• 500 gms boneless chicken breast fillets
  • 4 long green chilies, slit
  • Oil for cooking
  • Salt to taste
  • 1 tbsp chili powder
  • 1 tsp ginger paste
  • 2 tsp garlic paste
  • 1 tsp coriander powder
  • 1/2 tsp kalonji (onion seeds)
  • 1/2 tsp white cumin seeds
  • Juice of 2 lemons
  • 2 chopped onions
  • 2 chopped tomatoes
  • Few curry leaves
  • 3 tbsp chopped coriander leaves

METHOD : Marinate chicken for 20 minutes with juice of 1 lemon and 1 tsp garlic paste. Remove seeds from 2 green chilies. Keep seeds in remaining. Lightly fry in oil and then remove. Heat oil in a pan, add curry leaves, kalonji, cumin seeds and cook for 2 minutes.
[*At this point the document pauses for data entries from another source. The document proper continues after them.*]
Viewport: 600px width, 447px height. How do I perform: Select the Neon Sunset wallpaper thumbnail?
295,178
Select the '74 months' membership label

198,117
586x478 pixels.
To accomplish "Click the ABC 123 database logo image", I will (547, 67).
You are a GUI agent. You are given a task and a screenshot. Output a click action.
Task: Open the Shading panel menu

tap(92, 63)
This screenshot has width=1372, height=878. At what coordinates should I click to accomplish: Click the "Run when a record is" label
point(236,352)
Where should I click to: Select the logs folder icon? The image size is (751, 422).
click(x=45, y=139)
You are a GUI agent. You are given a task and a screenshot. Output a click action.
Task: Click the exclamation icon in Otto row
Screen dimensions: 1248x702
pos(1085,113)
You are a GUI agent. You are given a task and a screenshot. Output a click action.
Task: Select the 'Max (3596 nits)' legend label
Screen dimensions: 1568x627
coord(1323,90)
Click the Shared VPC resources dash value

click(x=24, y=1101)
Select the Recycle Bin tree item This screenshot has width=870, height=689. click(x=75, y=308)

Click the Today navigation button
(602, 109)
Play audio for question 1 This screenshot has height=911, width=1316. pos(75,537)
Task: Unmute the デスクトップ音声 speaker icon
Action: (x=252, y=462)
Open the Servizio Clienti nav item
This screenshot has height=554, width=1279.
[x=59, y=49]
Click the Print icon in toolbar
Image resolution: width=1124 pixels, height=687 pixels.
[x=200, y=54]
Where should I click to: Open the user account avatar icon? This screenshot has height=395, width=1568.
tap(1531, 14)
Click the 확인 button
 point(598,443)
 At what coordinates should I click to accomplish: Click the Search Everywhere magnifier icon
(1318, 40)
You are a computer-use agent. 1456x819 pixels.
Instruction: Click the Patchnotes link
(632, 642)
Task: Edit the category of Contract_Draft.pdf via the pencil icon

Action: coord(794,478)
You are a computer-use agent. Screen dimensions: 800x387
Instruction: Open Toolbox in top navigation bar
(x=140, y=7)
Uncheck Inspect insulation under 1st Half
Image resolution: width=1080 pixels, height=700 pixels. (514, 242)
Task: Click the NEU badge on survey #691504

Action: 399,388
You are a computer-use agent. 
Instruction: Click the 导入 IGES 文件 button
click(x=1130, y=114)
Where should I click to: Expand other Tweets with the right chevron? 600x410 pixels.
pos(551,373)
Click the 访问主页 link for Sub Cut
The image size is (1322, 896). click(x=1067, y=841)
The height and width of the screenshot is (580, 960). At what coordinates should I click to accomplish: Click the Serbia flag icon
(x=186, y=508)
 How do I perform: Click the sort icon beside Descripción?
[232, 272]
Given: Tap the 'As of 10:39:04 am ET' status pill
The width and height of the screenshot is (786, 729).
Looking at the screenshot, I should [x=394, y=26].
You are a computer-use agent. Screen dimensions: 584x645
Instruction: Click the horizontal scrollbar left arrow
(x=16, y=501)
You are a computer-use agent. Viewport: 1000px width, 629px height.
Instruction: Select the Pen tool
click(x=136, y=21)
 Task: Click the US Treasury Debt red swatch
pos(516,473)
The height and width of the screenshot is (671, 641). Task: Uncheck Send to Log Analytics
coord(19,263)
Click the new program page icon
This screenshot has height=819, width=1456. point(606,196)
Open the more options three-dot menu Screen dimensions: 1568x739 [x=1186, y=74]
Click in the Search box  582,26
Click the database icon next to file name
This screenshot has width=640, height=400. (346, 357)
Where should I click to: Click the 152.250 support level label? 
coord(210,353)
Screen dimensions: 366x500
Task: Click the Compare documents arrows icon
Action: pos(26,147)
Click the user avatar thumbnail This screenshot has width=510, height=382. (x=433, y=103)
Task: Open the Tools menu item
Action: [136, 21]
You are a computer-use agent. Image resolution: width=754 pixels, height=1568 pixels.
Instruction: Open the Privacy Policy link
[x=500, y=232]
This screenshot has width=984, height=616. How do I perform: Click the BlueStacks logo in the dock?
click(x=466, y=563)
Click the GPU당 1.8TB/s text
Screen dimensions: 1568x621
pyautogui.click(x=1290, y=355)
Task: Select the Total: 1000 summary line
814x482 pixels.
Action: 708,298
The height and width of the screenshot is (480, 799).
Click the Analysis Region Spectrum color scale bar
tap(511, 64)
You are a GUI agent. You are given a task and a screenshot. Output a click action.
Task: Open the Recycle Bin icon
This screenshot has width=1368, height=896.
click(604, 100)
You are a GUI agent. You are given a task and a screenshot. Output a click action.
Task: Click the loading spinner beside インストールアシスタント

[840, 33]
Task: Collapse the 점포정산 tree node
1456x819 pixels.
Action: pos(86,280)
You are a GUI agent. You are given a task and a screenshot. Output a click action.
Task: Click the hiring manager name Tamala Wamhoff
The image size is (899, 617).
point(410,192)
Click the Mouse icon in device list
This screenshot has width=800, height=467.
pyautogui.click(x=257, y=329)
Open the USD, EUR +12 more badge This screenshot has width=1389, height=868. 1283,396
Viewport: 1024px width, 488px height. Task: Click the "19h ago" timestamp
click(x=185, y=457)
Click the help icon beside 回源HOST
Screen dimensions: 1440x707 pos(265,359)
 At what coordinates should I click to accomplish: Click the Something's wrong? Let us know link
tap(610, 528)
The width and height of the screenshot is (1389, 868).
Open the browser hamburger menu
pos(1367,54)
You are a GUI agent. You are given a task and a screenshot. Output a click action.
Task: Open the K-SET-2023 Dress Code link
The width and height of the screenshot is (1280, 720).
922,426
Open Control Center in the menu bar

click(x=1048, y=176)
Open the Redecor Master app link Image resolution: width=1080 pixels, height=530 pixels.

Add all remaining spices, ginger, garlic, onions, little water and cook for 3 to 4 minutes. Do not burn masala. Add chicken and fry until brown. Add tomatoes and cook for few minutes on high. Cover and cook till almost tender for 10 to 12 minutes. Add fried green chilies, coriander, juice of remaining lemon and simmer for 5 to 6 minutes. Garnish with ginger julienne, green chilies, and lemons and serve hot.